Die Sehnsucht in der Union ist greifbar. Nach Jahren der Merkel'schen Mitte sucht die CDU unter Friedrich Merz eine neue, kantigere Identität. Die Vision: Eine starke, rechte Flanke im Europäischen Parlament, geschmiedet mit Giorgia Melonis Fratelli d'Italia. Man malt sich das Bild einer „gezähmten“ Postfaschistin, die als Bollwerk gegen die extreme Rechte und als Garant für konservative Mehrheiten dient. Ein Traumpaar für ein neues Europa.

Doch diese deutsche Perspektive ist eine gefährliche Fehleinschätzung. Sie verwechselt Melonis taktische Anpassungsfähigkeit mit ideologischer Mäßigung. Die Wahrheit ist: Meloni spielt nach ihren eigenen Regeln. Ihr politischer Kompass ist nicht die konservative Internationale, sondern ausschließlich italienische Interessen und ihr eigener Machterhalt. Allianzen sind für sie transaktional, nicht ideologisch. Sie sind Mittel zum Zweck, jederzeit kündbar.
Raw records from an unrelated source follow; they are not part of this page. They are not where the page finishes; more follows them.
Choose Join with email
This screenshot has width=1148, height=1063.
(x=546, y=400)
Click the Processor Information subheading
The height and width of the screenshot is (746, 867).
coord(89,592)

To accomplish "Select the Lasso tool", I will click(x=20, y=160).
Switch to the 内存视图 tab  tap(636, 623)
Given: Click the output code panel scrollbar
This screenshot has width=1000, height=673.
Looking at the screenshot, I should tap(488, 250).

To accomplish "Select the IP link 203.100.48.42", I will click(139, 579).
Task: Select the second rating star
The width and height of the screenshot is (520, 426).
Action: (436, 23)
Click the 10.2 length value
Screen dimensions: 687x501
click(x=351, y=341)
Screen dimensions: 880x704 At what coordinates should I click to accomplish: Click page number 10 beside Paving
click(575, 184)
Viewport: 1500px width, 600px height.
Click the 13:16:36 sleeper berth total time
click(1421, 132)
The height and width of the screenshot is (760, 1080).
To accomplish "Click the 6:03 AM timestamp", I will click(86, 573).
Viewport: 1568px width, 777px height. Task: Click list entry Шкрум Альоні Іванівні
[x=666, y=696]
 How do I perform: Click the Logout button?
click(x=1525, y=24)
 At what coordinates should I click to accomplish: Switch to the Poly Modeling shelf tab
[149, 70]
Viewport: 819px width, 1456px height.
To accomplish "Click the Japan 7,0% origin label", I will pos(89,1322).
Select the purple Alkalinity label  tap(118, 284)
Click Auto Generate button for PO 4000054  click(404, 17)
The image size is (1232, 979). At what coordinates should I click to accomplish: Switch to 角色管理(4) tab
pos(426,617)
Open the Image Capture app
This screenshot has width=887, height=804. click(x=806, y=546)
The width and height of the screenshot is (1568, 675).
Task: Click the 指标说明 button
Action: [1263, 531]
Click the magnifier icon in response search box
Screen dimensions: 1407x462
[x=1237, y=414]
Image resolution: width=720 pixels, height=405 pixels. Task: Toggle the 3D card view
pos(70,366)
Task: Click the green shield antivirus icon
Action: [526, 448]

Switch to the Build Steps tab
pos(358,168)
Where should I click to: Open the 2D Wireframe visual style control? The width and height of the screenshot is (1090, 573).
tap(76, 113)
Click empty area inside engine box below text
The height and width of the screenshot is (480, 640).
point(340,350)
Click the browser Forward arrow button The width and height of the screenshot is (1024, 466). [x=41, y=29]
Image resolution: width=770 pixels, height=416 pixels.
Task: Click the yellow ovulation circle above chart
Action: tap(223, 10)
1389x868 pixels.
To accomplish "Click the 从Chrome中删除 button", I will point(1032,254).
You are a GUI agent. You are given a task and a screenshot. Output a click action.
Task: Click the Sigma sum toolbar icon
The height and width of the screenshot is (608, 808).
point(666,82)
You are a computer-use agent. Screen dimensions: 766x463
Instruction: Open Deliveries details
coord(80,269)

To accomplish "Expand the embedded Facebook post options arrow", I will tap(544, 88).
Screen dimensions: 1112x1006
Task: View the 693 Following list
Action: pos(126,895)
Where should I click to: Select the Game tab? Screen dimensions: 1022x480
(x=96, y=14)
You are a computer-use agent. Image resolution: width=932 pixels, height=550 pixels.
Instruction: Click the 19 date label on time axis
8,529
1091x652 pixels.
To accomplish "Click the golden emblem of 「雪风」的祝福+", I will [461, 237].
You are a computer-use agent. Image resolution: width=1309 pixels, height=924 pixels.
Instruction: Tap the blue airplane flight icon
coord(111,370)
ANALYSE: Der Kern des Problems liegt in einer fundamentalen Asymmetrie der Wahrnehmung. Merz sucht eine ideologische Partnerin, um die Europäische Volkspartei (EVP) nach rechts zu rücken und seine eigene Machtbasis zu zementieren. Meloni hingegen sucht schlicht Einfluss. Sie nutzt die Sehnsucht der EVP, um ihre eigene Position im Zentrum der europäischen Macht zu verankern. Sie lässt sich umwerben, um den Preis für ihre Kooperation in die Höhe zu treiben – sei es bei der Verteilung von EU-Mitteln oder bei der Migrationspolitik.

Diese strategische Kaltblütigkeit zeigt sich in ihrer gesamten Politik. In Rom agiert Meloni als nationalistische Hardlinerin, in Brüssel als pragmatische Verhandlungspartnerin und in Washington als verlässliche Atlantikerin. Sie ist eine Meisterin der politischen Codes. Ihre Annäherung an die EVP ist kein Gesinnungswandel, sondern ein kalkulierter Schachzug, um die Isolation zu durchbrechen, ohne ihre radikale Basis zu verprellen.

Für Merz und die EVP ist dieser Flirt ein Hochrisikospiel. Der Preis für eine kurzfristige Mehrheit könnte der Verlust der eigenen Seele sein. Die Aufnahme von Melonis Partei würde die Brandmauer zur extremen Rechten nicht nur einreißen, sondern pulverisieren. Es droht die Spaltung der EVP und die Abschreckung jener bürgerlichen Wähler, die den Unterschied zwischen konservativ und radikal-nationalistisch sehr genau kennen.

Die Dynamik ist daher klar: Während die CDU von einer politischen Ehe träumt, prüft Meloni lediglich die Konditionen für eine Zweckehe auf Zeit. Sie diktiert die Bedingungen, Merz reagiert. Wer glaubt, die deutsche CDU könne eine erfahrene Machtpolitikerin wie Meloni kontrollieren, hat die neue europäische Realität nicht verstanden. Dies ist keine Partnerschaft auf Augenhöhe, sondern der Beginn einer möglichen politischen Abhängigkeit.